Fees means the amounts set out in the Statement of Work and payable in accordance with the terms of this Agreement
Information means material and information of any kind and in any medium supplied by the Customer in relation to or to be included in the Services
Intellectual Property/ Intellectual Property Rights means all intellectual property, including patents, utility models, trade and service marks, trade names, domain names, right in designs, copyrights, moral rights, topography rights, rights in databases, trade secrets and know-how, in all cases whether or not registered or capable of being registered and including registrations and applications for registration of any of these, or rights to apply for the same, rights to receive equitable remuneration in respect of any of these and all rights and forms of protection of a similar nature or having equivalent or similar effect to any of these anywhere in the world
Know How means all information, methods and knowledge employed by Matt Bray whether or not patentable and including any improvement or modifications developed by Matt Bray
Primary Host means the hosting service organisation selected by Matt Bray and with which Matt Bray will arrange to provide hosting to the Customer
Service(s) means the service or services to be provided as set out in the Statement of Work
Site means the internet web pages, associated applications, software, screen designs, screen layouts developed by Matt Bray and any Third Party Software which collectively form the Site as set out in the Specification, including subsequent amendments as may be agreed in writing between the Parties. Matt Bray may or may not host the Site as provided for in this Agreement
Specification means the specification of the Services as set out in the Statement of Work.
Statement of Work means the agreed Services to be carried out under this Agreement and the Fees to be paid in consideration thereof
Term means the term of this agreement as set out herein
Third Party Software means any software or applications or services not belonging to Matt Bray but comprising part of the Site
User is any visitor accessing Information held on the Site (and duly authorised if such authorisation is required to gain access to certain areas of the Site)

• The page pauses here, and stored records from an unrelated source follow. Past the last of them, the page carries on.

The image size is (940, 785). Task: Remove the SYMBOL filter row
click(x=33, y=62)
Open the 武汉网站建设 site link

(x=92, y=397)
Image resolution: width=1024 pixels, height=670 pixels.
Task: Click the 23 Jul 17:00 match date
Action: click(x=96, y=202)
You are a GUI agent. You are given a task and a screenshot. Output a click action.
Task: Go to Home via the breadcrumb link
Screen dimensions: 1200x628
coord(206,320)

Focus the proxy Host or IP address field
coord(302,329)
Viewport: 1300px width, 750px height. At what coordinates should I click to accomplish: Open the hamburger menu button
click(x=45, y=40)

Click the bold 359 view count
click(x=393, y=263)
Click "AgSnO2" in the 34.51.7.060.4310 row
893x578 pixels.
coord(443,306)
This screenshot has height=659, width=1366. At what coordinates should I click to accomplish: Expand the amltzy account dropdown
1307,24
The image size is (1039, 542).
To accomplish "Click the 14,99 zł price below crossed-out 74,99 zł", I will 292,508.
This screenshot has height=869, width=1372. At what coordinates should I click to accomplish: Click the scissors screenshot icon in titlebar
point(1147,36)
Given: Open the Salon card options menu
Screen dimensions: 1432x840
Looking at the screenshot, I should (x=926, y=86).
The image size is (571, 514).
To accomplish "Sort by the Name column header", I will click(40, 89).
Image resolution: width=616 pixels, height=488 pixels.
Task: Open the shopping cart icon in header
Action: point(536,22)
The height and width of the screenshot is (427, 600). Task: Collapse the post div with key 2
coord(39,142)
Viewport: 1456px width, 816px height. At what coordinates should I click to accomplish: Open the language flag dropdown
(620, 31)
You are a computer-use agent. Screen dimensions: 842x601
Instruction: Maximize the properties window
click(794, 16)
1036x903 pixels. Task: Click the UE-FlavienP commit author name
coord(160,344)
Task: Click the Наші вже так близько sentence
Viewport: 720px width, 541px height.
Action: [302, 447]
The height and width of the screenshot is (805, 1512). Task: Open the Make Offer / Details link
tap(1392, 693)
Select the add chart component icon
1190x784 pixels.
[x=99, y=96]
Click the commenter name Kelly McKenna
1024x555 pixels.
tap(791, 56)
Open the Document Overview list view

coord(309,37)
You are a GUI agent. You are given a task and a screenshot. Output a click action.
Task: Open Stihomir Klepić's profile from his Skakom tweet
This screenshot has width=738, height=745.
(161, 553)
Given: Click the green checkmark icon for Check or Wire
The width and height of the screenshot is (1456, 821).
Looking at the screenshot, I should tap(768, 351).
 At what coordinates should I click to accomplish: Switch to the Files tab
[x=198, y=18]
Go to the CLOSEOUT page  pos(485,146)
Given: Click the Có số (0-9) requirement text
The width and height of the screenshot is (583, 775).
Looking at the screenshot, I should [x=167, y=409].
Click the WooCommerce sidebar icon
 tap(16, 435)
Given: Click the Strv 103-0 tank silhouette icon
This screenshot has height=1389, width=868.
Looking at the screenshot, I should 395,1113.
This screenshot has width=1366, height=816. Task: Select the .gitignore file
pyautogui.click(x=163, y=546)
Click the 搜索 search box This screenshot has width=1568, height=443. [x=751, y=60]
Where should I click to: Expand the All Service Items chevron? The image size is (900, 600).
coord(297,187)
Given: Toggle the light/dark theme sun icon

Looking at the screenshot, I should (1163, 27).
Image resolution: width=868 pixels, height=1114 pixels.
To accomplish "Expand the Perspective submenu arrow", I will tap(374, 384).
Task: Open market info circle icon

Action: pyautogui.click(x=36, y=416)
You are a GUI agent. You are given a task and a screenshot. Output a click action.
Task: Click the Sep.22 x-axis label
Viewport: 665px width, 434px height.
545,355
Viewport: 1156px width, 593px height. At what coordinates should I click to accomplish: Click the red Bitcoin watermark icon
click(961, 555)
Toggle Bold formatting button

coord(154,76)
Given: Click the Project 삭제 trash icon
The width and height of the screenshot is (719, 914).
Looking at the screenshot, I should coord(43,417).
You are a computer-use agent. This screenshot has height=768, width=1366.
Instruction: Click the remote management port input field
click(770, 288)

Working Hours hours between 09.00 and 17.00 on a Business Day
2. Commencement and authorisation to enter into this Agreement
a. This Agreement comes into force on the Effective Date and You warrant that You have the authority to enter into this Agreement or where required that You have obtained all necessary authority and approval to do so.
b. The Parties agree that they shall each bear their own costs of entering into this Agreement
3. Services
The Services to be provided under this Agreement are set out in the Statement of Work together with the Fees relating to the provision of each of the Services.
4. Hosting Services terms
a. Where specified, Matt Bray will provide the Customer with hosting services, such hosting services to be provided by the Primary Host with Matt Bray providing intermediate management of the Site between the Customer and the Primary Host.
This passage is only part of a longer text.